Wealthier Catholics help provide Bibles for others since Catholic editions are very expensive, he said, noting that Catholic editions in the local language are virtually nonexistent.

The archbishop said parents are urged to bring to their child's baptism a Bible "which will be kept for the child until he or she can read it."

"We encourage the enthronement and sharing (of the) Bible at home and among family members" and encourage "ownership of the Bible even by those who cannot read," he said.

Archbishop Kaigama said "the word of God should provide the ingredients for genuine Christian living."

Unfortunately "when it comes to ethnic or political issues, people who share the same word of God and the Eucharist are ready to take up arms against each other."

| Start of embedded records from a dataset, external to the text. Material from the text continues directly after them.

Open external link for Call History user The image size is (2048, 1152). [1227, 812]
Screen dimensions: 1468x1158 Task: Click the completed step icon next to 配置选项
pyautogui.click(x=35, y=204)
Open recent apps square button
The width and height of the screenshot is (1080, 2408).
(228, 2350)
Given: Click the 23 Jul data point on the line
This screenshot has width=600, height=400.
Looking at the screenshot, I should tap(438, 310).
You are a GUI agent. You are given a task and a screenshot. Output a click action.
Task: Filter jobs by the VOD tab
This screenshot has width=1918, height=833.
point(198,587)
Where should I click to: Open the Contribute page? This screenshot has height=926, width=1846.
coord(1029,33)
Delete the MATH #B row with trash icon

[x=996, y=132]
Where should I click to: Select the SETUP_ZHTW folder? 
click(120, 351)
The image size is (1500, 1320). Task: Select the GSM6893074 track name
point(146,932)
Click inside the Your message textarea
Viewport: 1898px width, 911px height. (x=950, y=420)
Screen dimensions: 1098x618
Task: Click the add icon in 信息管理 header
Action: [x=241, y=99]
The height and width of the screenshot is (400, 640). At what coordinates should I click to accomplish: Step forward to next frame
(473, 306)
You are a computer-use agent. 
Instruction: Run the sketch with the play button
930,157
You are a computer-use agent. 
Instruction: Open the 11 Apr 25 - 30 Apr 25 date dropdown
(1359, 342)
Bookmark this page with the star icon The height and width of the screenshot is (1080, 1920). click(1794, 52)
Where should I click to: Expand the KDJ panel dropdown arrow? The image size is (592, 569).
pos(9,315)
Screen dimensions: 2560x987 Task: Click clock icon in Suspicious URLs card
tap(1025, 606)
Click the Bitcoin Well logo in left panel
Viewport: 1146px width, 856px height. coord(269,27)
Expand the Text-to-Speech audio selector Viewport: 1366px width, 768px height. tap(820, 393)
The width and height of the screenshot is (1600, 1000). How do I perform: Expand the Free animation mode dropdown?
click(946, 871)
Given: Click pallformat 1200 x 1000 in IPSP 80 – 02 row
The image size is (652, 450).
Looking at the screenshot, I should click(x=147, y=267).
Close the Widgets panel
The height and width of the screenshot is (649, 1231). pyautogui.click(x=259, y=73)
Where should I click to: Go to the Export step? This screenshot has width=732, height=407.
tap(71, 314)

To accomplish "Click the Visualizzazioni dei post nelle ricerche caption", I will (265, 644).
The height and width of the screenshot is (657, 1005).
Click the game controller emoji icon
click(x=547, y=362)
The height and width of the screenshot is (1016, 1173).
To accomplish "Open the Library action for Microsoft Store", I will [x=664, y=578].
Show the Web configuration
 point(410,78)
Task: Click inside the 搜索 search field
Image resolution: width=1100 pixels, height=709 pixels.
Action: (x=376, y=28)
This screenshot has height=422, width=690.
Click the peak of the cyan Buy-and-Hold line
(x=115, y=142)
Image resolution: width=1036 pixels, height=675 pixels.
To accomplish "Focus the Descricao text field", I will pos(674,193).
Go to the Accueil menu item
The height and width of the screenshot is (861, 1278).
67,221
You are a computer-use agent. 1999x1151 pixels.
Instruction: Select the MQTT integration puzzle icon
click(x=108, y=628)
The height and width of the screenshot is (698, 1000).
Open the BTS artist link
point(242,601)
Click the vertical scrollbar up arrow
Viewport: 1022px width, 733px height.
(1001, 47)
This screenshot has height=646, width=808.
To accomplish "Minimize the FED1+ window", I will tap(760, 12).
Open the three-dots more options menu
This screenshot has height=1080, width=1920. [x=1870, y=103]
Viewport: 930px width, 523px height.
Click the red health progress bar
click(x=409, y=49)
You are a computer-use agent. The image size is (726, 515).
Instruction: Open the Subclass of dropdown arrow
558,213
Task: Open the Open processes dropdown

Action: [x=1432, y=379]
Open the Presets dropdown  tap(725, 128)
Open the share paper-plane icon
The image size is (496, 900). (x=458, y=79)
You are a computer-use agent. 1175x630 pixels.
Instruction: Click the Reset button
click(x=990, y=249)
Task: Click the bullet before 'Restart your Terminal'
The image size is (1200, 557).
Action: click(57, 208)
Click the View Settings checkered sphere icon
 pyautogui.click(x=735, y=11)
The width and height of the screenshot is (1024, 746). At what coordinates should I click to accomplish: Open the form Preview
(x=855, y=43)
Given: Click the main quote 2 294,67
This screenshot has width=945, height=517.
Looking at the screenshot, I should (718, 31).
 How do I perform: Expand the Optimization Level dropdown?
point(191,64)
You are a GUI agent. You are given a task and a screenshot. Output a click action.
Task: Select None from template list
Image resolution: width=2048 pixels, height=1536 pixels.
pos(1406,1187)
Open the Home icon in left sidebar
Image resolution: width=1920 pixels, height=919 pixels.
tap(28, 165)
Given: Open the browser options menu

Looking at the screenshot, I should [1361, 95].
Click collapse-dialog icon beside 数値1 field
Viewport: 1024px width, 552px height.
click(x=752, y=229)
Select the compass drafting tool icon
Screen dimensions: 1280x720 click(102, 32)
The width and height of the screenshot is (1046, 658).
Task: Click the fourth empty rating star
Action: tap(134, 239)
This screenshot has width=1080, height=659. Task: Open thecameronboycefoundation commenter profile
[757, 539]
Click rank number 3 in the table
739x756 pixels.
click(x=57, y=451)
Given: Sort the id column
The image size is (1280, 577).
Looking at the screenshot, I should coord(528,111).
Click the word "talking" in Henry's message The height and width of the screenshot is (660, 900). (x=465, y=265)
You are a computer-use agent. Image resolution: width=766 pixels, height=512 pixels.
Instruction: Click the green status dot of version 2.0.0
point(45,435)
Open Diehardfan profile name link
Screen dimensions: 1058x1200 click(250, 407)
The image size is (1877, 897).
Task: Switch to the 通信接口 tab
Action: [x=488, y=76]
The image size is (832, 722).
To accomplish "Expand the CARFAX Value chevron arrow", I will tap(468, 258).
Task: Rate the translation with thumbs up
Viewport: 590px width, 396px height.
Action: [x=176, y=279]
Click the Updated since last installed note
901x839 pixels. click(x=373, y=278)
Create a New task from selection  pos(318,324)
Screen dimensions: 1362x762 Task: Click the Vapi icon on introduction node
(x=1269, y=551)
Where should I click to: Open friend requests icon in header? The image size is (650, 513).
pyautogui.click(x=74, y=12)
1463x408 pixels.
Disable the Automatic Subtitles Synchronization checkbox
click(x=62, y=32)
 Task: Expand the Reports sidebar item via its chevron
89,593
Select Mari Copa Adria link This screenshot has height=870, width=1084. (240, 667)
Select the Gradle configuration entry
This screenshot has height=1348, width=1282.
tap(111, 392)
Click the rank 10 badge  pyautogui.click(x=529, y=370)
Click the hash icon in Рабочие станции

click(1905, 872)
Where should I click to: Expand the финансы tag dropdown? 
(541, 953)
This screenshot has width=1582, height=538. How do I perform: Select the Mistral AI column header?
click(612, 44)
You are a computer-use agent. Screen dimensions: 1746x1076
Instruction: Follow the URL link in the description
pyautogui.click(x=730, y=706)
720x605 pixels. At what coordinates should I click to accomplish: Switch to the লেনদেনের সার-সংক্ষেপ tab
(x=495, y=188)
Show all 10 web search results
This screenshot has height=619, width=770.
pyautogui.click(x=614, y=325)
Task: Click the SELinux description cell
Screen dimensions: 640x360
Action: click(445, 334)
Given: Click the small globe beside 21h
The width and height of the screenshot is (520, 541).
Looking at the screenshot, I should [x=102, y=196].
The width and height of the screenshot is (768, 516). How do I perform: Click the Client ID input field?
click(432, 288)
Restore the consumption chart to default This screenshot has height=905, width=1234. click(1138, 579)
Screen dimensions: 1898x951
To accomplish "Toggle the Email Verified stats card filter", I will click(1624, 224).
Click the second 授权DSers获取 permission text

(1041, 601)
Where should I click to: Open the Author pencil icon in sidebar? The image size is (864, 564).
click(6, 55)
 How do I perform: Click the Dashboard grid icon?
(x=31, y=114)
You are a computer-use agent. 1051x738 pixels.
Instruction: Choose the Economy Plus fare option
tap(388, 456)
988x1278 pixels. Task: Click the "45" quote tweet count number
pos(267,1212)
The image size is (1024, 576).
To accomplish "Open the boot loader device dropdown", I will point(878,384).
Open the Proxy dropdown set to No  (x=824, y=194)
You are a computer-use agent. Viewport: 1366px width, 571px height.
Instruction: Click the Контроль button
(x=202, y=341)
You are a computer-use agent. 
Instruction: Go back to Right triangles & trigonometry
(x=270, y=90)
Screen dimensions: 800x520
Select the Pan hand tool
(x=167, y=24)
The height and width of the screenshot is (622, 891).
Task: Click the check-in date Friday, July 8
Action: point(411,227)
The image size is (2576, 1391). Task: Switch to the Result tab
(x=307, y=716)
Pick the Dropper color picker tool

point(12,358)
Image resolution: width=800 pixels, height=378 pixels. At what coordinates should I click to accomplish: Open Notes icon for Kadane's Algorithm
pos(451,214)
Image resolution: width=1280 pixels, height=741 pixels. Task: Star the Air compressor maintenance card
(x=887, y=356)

He said such conflict is possible when Jesus and the Bible have no relevance or are secondary in people's lives. It is also possible when the word is "so superficial that they can easily fall back into syncretism, being comfortable as church members as well as patronizing soothsayers or secret societies."

More neighborhood-based, informal catechetical gatherings and daily personal readings of biblical passages are needed so that the word of God "can root the Christian in Gospel values" and help bring about economic, political and social transformation at home and in society, he said.

Bishop Vincenzo Paglia of Terni, Narni and Amelia, the president of Italy's Catholic Biblical Federation, said in his Oct. 10 address that the church should not be afraid to put the Bible "in the hands of everybody, not just the faithful."

While often there may be a Bible in Christian homes, "it is rare individual Christians each have their own personal Bible," he said, adding that how to help bring about such personal ownership must be one of the goals of the synod.

The Bible is God's letter of love to humanity, so "why delay, or worse yet, avoid delivering it" to all people, he asked.

Bishop Guillermo Loria Garita of San Isidro, Costa Rica, told the synod assembly Oct. 9 the church must "help people be protagonists in their discovery of the riches and the wisdom of the word of God, to accompany them in solid and systematic formation, and to give them all that they need in order to understand the text."